TEXT SEGMENT
'''
With the Orioles about to open the 2021 season at Fenway Park on Thursday, I’ve offered a dozen thoughts, each in 50 words or less:
1. Austin Hays has been on a roller coaster since his major league debut in 2017, but he was easily Baltimore’s best player this spring after finishing a bumpy 2020 with a .988 OPS in his final 57 plate appearances. You hope he finally stays healthy and puts it all together.
2. Monday’s rough final Grapefruit League outing aside, rookie lefty Bruce Zimmermann is giving off some vibes reminiscent of John Means a couple years ago, showing improved velocity and an ability to miss more bats this spring. The Ellicott City native giving this club competitive outings would be a significant lift.
3. Though the Orioles have a long way to go elsewhere, there’s plenty to like in the outfield without even considering the potential debut of Yusniel Diaz later this summer. The focus will be on offensive upside, but Hays and Cedric Mullins playing in the same outfield improves the defense substantially.
4. Meanwhile, the infield might be intriguing if it were 2016 in Philadelphia all over again as the Orioles will have a new starting shortstop for the fourth straight opener in Freddy Galvis. The likes of Gunnar Henderson, Jordan Westburg, Terrin Vavra, and Adam Hall can’t develop fast enough.
5. I was looking forward to seeing whether Felix Hernandez could revive his career in Baltimore, but mid-80s velocity and a sore elbow made it apparent that the likelihood of him reversing a five-year trend of increasing ERAs was remote. It’ll be interesting to see how the almost-35-year-old proceeds.
6. Though Matt Harvey is younger than Hernandez and showed improved velocity this spring, the former “Dark Knight of Gotham” beginning the season as the No. 2 starter isn’t doing much to hold off the harshest criticism of the Orioles’ rebuild. Harvey owns a 7.82 ERA since the start of 2019.
7. Dean Kremer rebounded in his final spring start to maintain the last rotation spot, but Keegan Akin’s demotion was disappointing. Turning 26 later this week, the rookie lefty allowed 10 earned runs, 15 hits, and seven walks over nine spring innings. You hope Akin regroups quickly at the alternate site.
'''
DATA
'''
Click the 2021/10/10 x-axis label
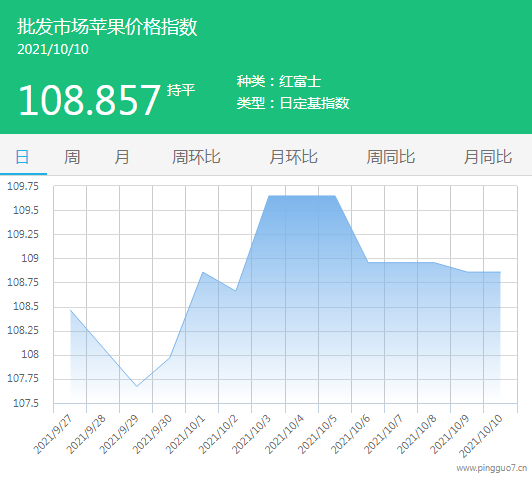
'''
BRIEF A
In the text previewing the Orioles' 2021 season, what ERA has Matt Harvey posted since the start of 2019?
BRIEF B
Continue the Orioles season-preview text after its last sentence, completing the dozen thoughts it promises in the same numbered format of 50 words or less each.

WRITTEN ANSWER A
A 7.82 ERA.

WRITTEN ANSWER B
8. It’s tough to know what to make of the secrecy surrounding Anthony Santander and his oblique issue over the final week of spring training. On Monday, Brandon Hyde expressed optimism about his availability to open the season, but Santander’s injury history understandably makes you skeptical.
9. Regardless of when Adley Rutschman arrives in Baltimore, Chance Sisco can’t feel good about a 3-for-30 spring that didn’t include a single extra-base hit. Given his limitations defensively, the former top 100 prospect is running out of time to prove he’s anything but a placeholder.
10. Though Chris Davis won’t count against the roster on the 60-day injured list, every extended absence makes you wonder if he’s reached the end. Of course, games — and player salary — being lost to the pandemic and a potential 2022 work stoppage incentivizes ownership to keep Davis until the bitter end.
11. The current major league payroll makes it nearly impossible to think about the Orioles spending money, but the plans announced for a state-of-the-art training academy in the Dominican is the kind of development that felt impossible only a few years ago. The efforts being made internationally shouldn’t go unnoticed.
12. No matter what happens in the win-loss department — my haphazard 67-95 prediction at the start of spring training admittedly feels too optimistic — Trey Mancini has so many throughout baseball rooting for him, which is worth a smile every day. His bat really came alive by the end of spring too.